The Policy additionally infringes Plaintiffs’ First Amendment rights by directly censoring their classroom speech. After the Policy was approved, Executive Vice President and Provost Maurie McInnis emailed University faculty that they “may not impose a ban on concealed handguns in their classrooms, and they cannot use syllabi to discourage the concealed carry of handguns.” This directive amounts to a governmental content-based prior restraint on speech in violation of the First Amendment.
Plaintiffs’ status as employees cannot justify such censorship. Public employees retain their right to address matters of “public concern” where the employee’s interest in speaking outweighs the employer’s interest in ensuring the
“efficiency” of its services. This right receives heightened protection in the university where academic freedom applies because, as a safeguard of democracy, such freedom is itself a matter of public concern. Thus while the Supreme Court has held that public employee communications made “pursuant to their official duties” lack constitutional protection, it expressly reserved the question of whether the holding applies to scholarship or teaching, recognizing that classroom speech may implicate constitutional interests “not fully accounted for by [the] Court’s customary employee-speech jurisprudence.” . . .
While no particular syllabus was before the court below, a statement discouraging guns in the classroom would pass the test laid down in Pickering and Connick for First Amendment protection. Whether a public employee’s speech
addresses a “public concern”—the test’s first element—is determined from the content, form and context of a given statement. There can be no doubt that the issue of bringing guns to class is one of intense public scrutiny and importance.The context and form of a university course syllabus—which may be distributed to hundreds of students or posted online—affords it a broad scope, while even employee speech delivered privately has been found to implicate matters of public concern.
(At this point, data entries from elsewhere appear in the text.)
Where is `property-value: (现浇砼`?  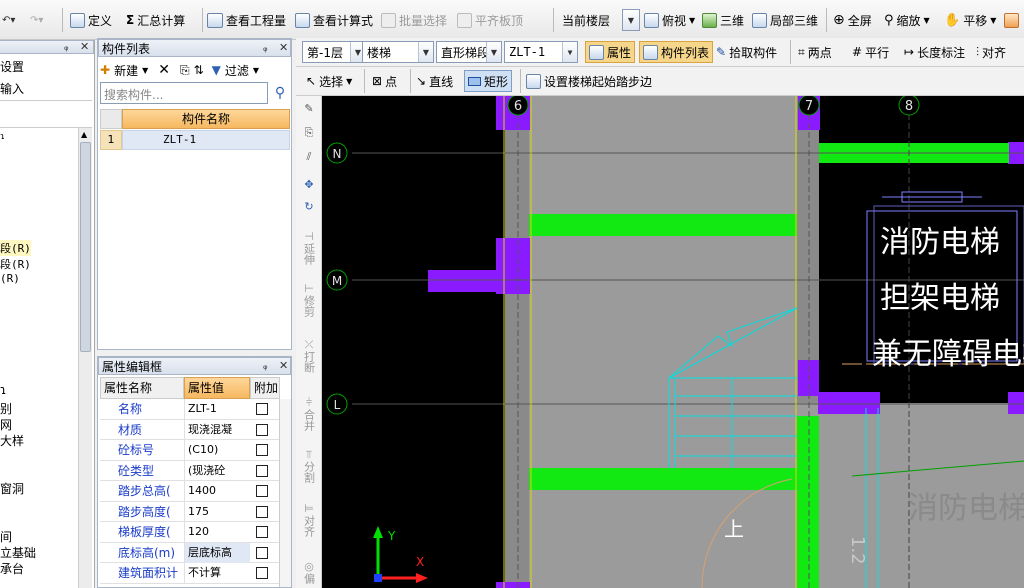
property-value: (现浇砼 is located at coordinates (217, 470).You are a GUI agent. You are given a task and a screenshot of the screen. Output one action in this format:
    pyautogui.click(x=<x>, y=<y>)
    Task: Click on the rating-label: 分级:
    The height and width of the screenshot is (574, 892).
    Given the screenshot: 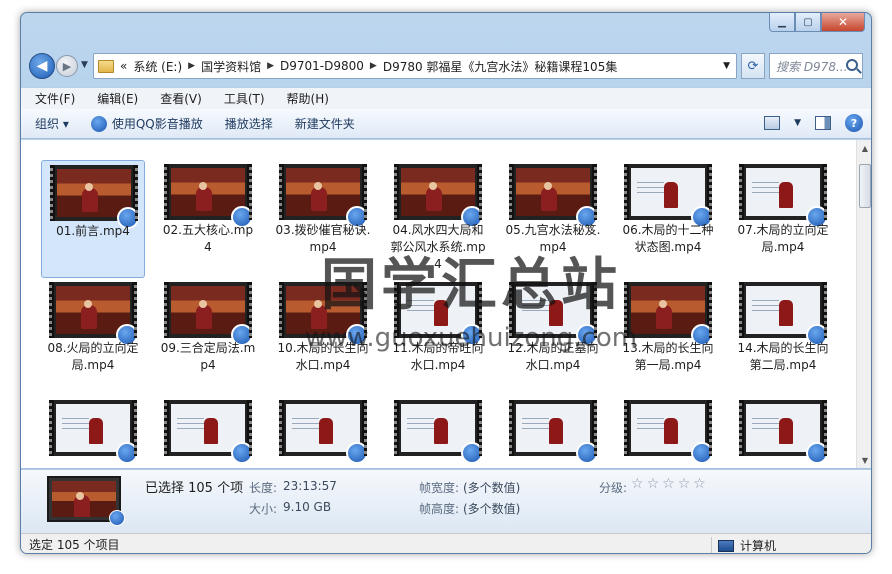 What is the action you would take?
    pyautogui.click(x=614, y=488)
    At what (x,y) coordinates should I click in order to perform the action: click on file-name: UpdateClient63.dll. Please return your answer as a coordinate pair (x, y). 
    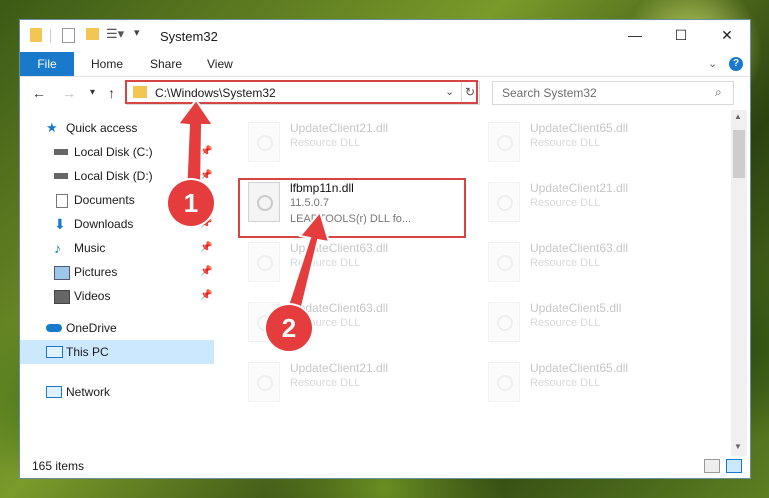
    Looking at the image, I should click on (580, 248).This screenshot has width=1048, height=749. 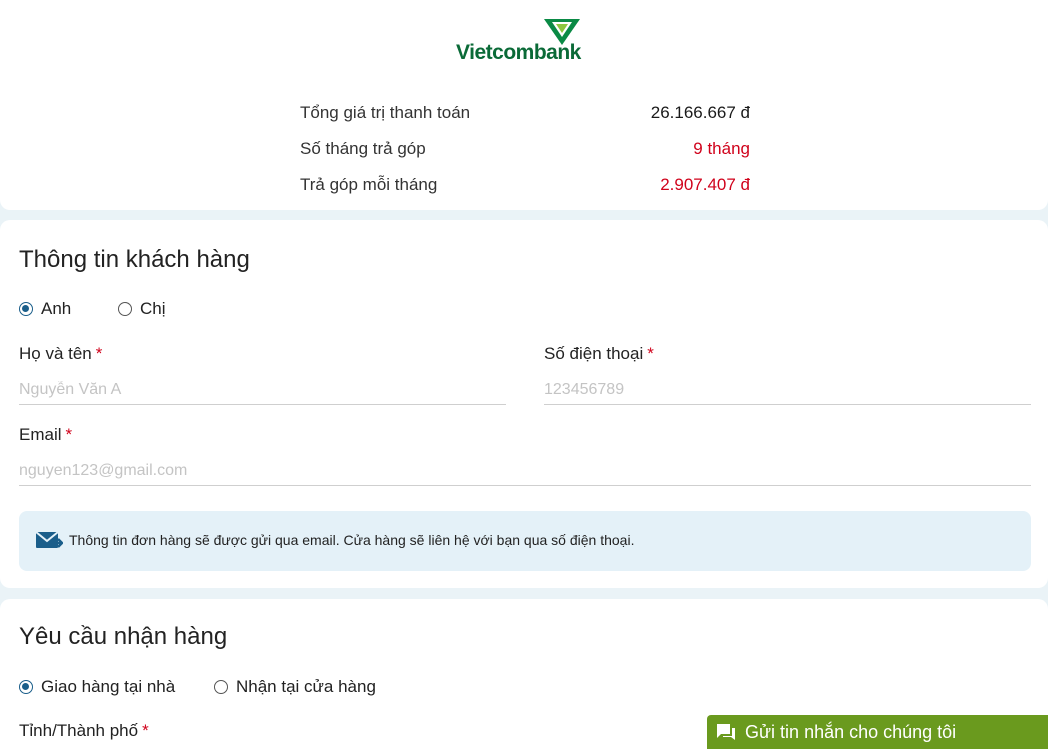 I want to click on phone-field-label: Số điện thoại *, so click(x=599, y=354).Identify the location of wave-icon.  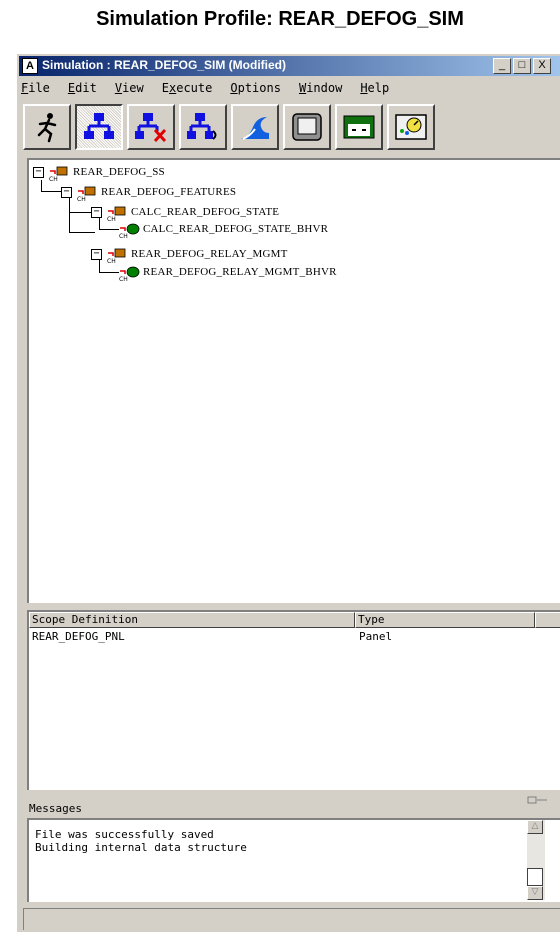
(255, 128).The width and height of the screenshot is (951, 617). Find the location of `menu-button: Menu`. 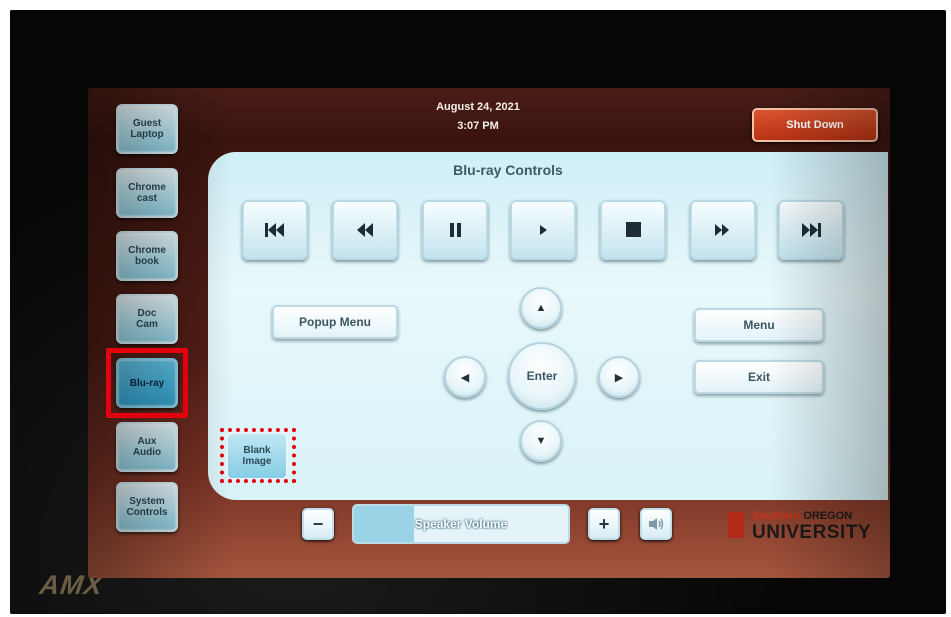

menu-button: Menu is located at coordinates (759, 325).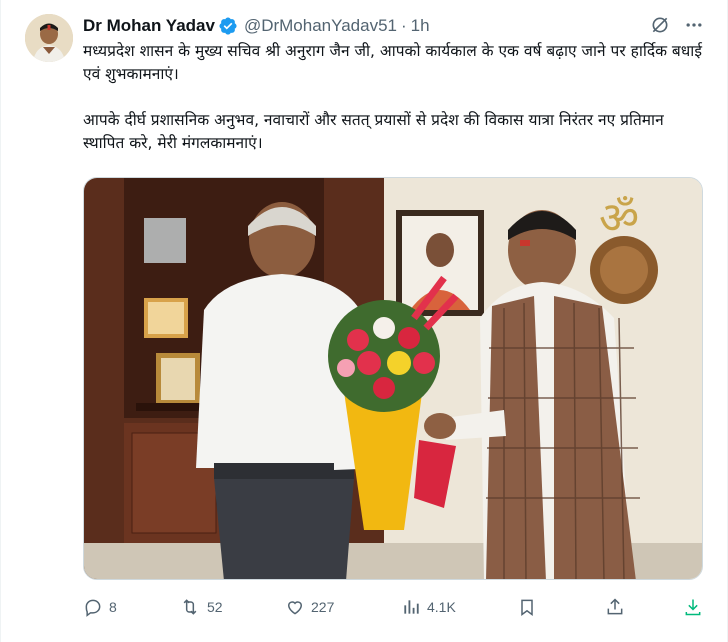 This screenshot has width=728, height=642. I want to click on heart-icon, so click(295, 607).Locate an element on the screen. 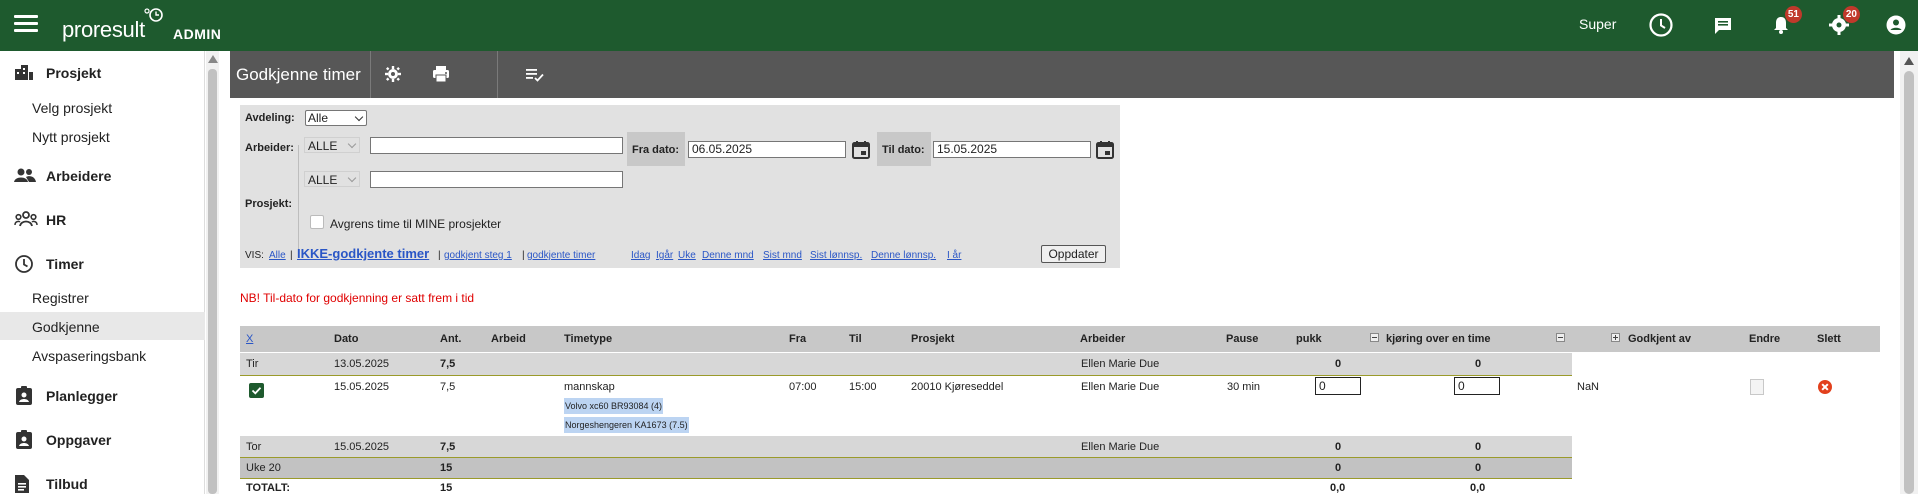  toolbar-separator is located at coordinates (498, 74).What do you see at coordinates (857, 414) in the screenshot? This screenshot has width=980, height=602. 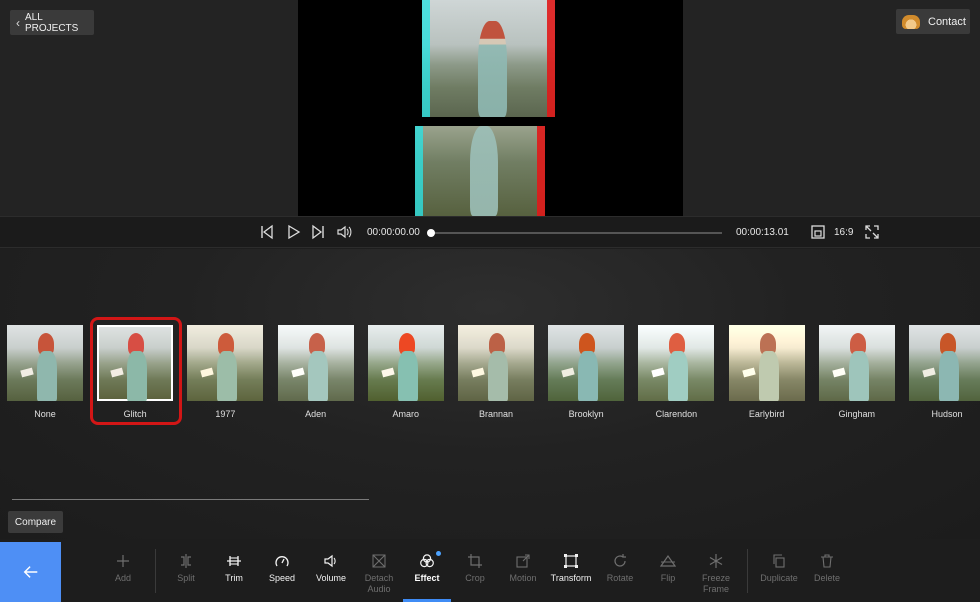 I see `effect-label: Gingham` at bounding box center [857, 414].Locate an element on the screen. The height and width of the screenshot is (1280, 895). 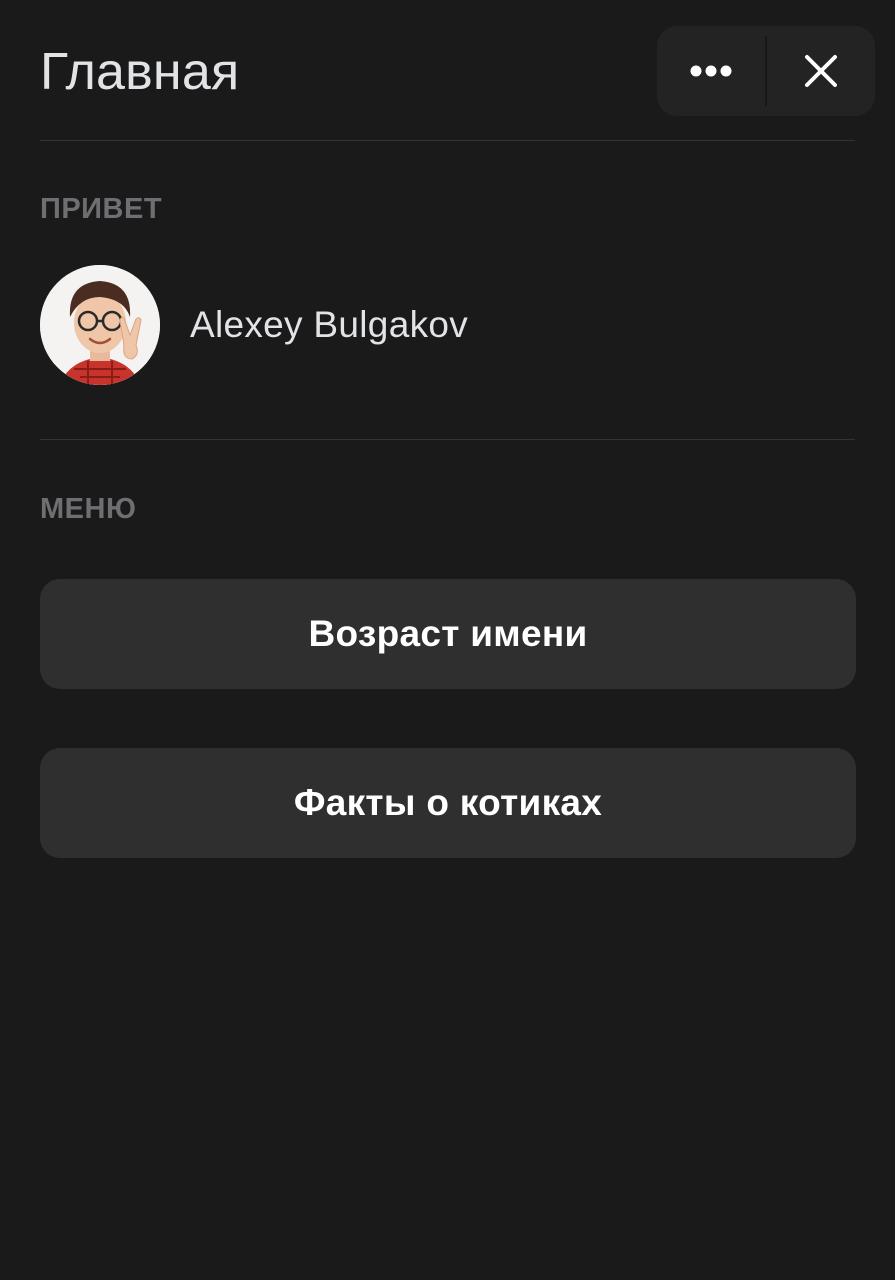
page-title: Главная is located at coordinates (140, 72).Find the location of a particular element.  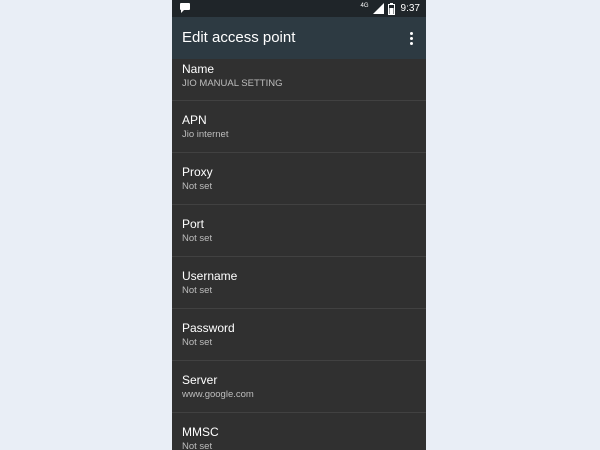

setting-item-username: Username Not set is located at coordinates (299, 283).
The balance of interests also favors First Amendment protection for a syllabus statement discouraging guns. Plaintiffs possess legitimate interests in deterring students from bringing guns to class because, as discussed above, the presence of guns in the classroom academic objectives. By discouraging guns, Plaintiffs would encourage an atmosphere in which vibrant intellectual debate and contention could flourish. Plaintiffs’ interests flow not from personal concerns but from goals intrinsic to the academic mission. . . .
If legislators want to allow loaded, concealed carry guns on college campuses and in K-12 schools, then they should also allow them in statehouses and in NRA headquarters.